One blogger wrote that we controlled the journal in which our prior work had been published: "There's no exploration of the fact that the first study by Williams and Ceci, that generated so much publicity, was published in their own journal, even though the study was fatally flawed on several levels. There's no discussion of the fact that Williams and Ceci run a research centre that is putting out numerous publications with the same narrative: that sexism in science is a 'myth'...." (link).

The allegation that we run a center that publishes research all with "the same narrative: that sexism in science is a 'myth'," is factually incorrect. Our articles, chapters, and authored and edited books have covered sociocultural obstacles to women in STEM, and have argued against sex differences in math competence as the reason for women's underrepresentation (to the dismay of researchers who believe otherwise). We have reviewed all empirical research on the topic, concluding that women and men are equally likely to get their manuscripts and grants accepted, and we now have shown that women are favored in hiring; if compelling counterevidence exists to these positions, we have not seen it. Readers can form their own opinions of our values by perusing articles and videos on our center's website (link; http://www.ciws.cornell.edu). Moreover, we have papers under peer review, one of which documents female disadvantage and one which shows the limit of female hiring advantage. Whenever the data come out this way, we are eager to report the findings.

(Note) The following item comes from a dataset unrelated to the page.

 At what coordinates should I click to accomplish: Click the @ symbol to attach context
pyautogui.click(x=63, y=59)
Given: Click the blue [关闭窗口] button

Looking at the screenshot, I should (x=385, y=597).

Had our national hiring experiments revealed anti-woman bias, we would have published the findings--and we suspect critics would have embraced them.

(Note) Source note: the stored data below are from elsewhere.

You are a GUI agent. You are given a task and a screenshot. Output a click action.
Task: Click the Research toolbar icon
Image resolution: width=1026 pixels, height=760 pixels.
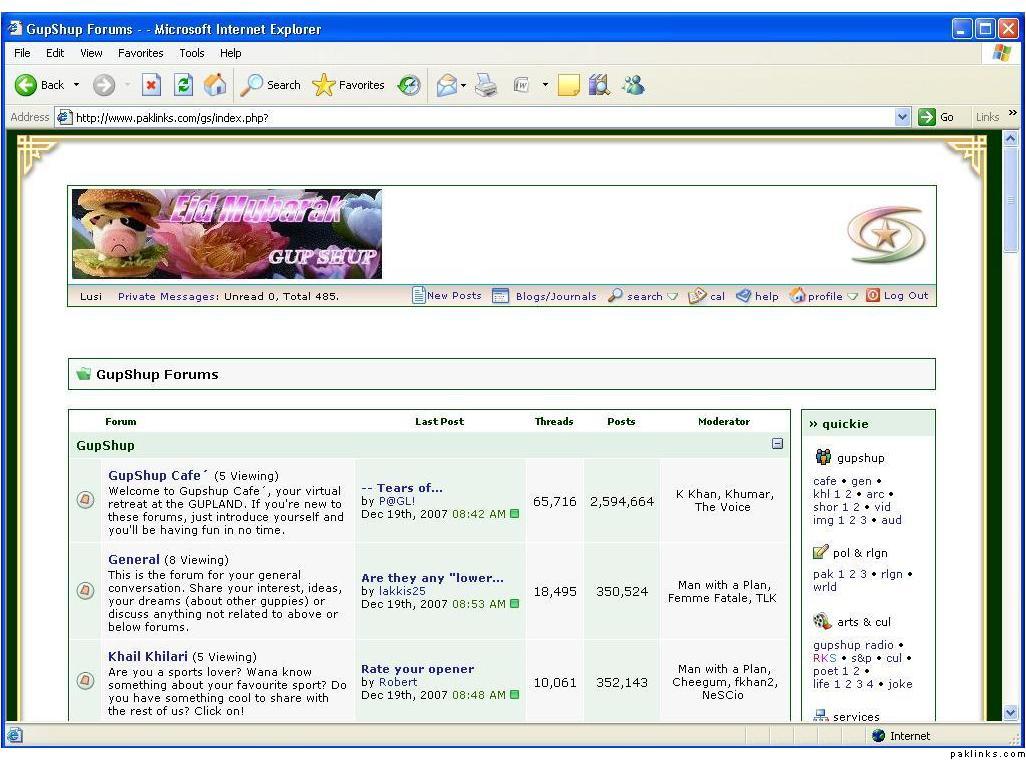(599, 86)
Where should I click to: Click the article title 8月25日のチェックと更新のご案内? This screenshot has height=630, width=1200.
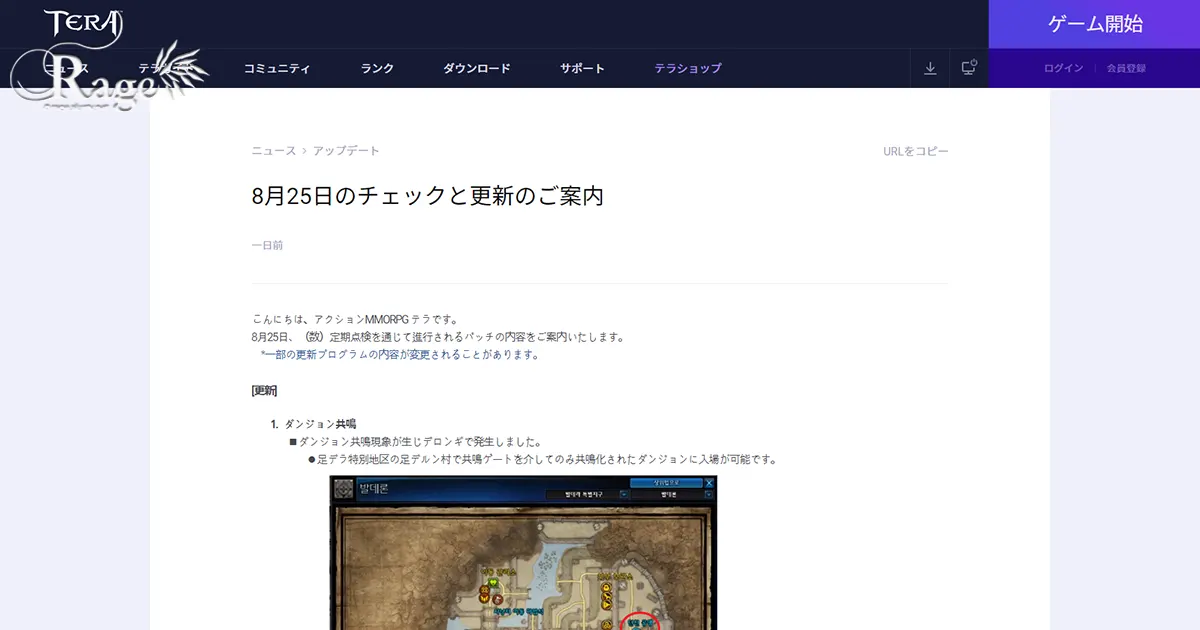tap(428, 196)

As for the allegation that we publish our work in our own cottage press: One of our many publications was in a journal that one of us co-founded and co-edited from 1998-2007. Although still on the editorial board, neither of us had any role in the peer review of our article, which was conducted by the editor. She and her board recommended that we partner with scholars with views divergent from ours, so we asked two highly-regarded economists to join us in producing a consensus report. We have never met either of these women. We believed that if the four of us could come to a consensus it would advance the debate.

Our mammoth (47,000-word) report, with hundreds of analyses, is the result of different-minded scholars agreeing on important matters. Once we finished this consensus document, the editor commissioned critiques from anonymous reviewers who raised concerns that we responded to before our article was accepted. This is how peer review is supposed to work and these blind reviewers and the editor performed admirably. To insinuate that because one of us co-founded this journal 17 years ago and co-edited it until 2007 that we somehow got a free pass on peer review is scurrilous. And if this work really is "fatally flawed on several levels," its flaws are ones that both sides of the debate agreed were the most scientifically-supported conclusions possible. The anonymous peer reviewers praised our scholarship, as have many researchers. Our other publications on women in science have also appeared in top journals that are rigorously peer-reviewed (Psychological Bulletin, 2009; Current Directions in Psychological Science, 2010; PNAS, 2011 and 2015), and we likewise have no control of their peer-review process. In short, there is no truth to the claim that our work was published in our own journal or that it is fatally flawed.

One blogger remarked that "The authors note their 'surprise' at their findings, and in a Nature article describing the study, Williams says she was 'shocked' by the data. This strikes me (and Helen de Cruz on FB) as strange, and possible disingenuous, given than W&C have been publishing articles purporting to show the absence of gender bias in the academy for years" (link). Indeed we were shocked. We would not have been shocked if the data turned out like our prior analyses, revealing gender-neutrality; previously we found no sex differences in awarding of grants and journal acceptances. But in the current hiring study we found a 2-to-1 preference for women, and this genuinely surprised us.